Life at Kmph is a learning process, a journey, an odyssey, a flight that really strenghtens me and morphes me to learn more about myself and creating myself. Quoted from a dear friend of mine, "Life is not about finding yourself, but its a process of creating yourself." through these 7 months so far, much have veen learnt and experienced visually, emotionally, physicaaly and spiritually. i see growth, metamorphosis, radical changes. I think i now know the person i want to be, the somebody i can picture myself to be.

At Kmph, i learnt to 'make things work'. complaining is a form of releasing dissatisfaction and stress but continuous of complaints is a sign of weakness, an irritation to ones ears. I have complained much, from my dissatisfaction to my maths teaches to the 'lack of interest or senstivity' to maths which ultimately leads to the lacklustre performace of mine in maths. Yet, it was a fellow Ipoh based teacher-pn Shariza who slapped me on my face and made me realized that giving excuses and complaining is just an excuse of being a spoiled brat and laziness, All i have to do is to make it WORK!!!!

There was a so called Appleboy mania at kmph where i was labelled as this apple eating boy at lecture guy. that was a period of fun, joy, of excitement. Those were some of my golden days where i felt i received illumination, enlightment, blessing. I felt like a phoenix reborn from ashes. i was new in a new environment, totally fresh in an exotic place, ready to explore all boudaries, every corner, ready to create a new me, met new people, ready to embark a journey, That was a point in life where i was filled with confidence where my jar of confidence is sligtly over-filled resulting in a change of persona within me, which i slightly noticed. I was starting to change to something that i would not like, unnoticed, unintentionally. I was turning Ugly. Yet, at the right point, i reverted, God's blessings made me change. Here i am now.

Blessed. Blessed to meet these new friends whom accepted me, whom i accept and care for. i respect them for their individuality and qualities which i learnt a lot from. And then was when i quetioned Him for sending them away , one by one from me.
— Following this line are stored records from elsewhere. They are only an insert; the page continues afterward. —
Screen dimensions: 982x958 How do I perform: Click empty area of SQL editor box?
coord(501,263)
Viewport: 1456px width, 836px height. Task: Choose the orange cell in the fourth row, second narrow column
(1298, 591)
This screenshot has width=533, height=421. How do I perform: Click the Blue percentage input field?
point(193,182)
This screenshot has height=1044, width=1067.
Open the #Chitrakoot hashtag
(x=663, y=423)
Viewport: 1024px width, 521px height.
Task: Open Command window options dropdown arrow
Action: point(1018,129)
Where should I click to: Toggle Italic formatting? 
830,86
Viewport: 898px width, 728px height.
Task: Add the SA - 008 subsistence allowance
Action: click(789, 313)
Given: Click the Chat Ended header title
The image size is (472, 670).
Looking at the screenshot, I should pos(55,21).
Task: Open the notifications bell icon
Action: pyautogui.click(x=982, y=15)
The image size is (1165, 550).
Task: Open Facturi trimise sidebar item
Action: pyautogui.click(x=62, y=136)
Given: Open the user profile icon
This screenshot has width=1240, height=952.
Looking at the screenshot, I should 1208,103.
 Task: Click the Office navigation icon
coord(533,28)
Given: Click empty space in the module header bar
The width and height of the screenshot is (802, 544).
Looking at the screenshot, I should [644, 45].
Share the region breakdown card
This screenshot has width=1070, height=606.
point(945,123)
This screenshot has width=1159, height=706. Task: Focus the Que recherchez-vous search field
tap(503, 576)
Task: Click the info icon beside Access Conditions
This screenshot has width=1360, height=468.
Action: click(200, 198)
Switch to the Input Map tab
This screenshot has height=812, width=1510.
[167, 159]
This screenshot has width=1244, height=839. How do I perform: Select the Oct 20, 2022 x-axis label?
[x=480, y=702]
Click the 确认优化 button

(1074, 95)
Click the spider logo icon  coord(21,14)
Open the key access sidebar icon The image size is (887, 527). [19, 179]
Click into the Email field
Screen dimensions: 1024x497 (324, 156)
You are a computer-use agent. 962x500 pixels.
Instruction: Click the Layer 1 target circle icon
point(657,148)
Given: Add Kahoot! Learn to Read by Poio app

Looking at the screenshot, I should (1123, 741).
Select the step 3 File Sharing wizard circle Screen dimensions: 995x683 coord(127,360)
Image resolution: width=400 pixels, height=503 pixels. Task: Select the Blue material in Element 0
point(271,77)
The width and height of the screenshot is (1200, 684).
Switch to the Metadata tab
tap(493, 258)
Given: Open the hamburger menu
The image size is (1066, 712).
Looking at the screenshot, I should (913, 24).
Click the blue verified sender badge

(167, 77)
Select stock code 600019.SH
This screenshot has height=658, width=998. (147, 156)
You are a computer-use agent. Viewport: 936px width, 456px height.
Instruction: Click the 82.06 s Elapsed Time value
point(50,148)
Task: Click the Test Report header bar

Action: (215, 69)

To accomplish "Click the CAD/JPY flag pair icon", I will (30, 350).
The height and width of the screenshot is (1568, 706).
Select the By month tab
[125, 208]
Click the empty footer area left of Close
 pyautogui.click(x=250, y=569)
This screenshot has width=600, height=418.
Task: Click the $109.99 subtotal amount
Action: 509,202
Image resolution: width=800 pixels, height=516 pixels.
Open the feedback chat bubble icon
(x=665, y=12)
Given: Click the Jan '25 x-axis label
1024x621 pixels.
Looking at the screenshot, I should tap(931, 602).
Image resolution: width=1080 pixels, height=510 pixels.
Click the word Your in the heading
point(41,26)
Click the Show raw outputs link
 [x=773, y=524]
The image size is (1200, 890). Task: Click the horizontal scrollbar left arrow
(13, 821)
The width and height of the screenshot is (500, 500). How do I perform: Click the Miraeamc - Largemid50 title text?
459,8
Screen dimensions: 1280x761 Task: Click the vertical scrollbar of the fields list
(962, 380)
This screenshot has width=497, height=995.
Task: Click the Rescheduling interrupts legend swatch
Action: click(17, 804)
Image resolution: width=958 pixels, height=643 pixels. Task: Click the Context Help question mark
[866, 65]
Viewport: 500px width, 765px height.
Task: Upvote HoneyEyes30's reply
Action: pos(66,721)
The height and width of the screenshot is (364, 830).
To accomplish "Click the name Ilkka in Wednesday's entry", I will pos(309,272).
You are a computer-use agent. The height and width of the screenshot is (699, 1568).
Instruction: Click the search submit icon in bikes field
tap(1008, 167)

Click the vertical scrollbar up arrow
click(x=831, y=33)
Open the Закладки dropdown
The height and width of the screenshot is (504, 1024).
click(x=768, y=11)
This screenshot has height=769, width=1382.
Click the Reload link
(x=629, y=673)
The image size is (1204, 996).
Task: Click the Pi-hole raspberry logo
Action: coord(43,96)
Yet, i received new blessings , new friendships were created, existed bonds were strengthed.

i met great roommates, good friends, future leaders, yet, at this point, i feel people around me have been changing, in a manner that makes me realise and rethink who they really are, their true colors. At some times, what i see is not what i like. It is an eyesore, yet i still care deeply and sincrely for them. i am confused by the persona i am facing. Do people change? or does it take time before one reveals his true colors. As far as i am concerned, these changes can be seen as thorns to others. Yet, this is a time i stay firm with my integrity, my principles. all i want and have to do now is to save me from myself. these thoughts can and must no longer change or effect me emotionally. i need to stay strong. true friends do not tolerate,they accept.

As various memories refreshes through my mind, i feel more grown up. but i know i have much more to learn, much more to explore and see. I like being myself-crazy, a lunatic, an ambassador, talkative, always smilling. i realise i talk as a person, a true human-vulnerable and all bariers broken down., and i like it.

this year, i feel even more connected to my family that i have ever felt in a long time. I thank you, Lord. for a blessed year.


UPS is next year, 3days ahead, and next year , 2010, a better, blessed year is 20 minutes ahead, awaiting for me as i embark on a different flight. As a passenger, now , i await my destionation. Time is not the main factor, it is the journey and the destination that truly matters.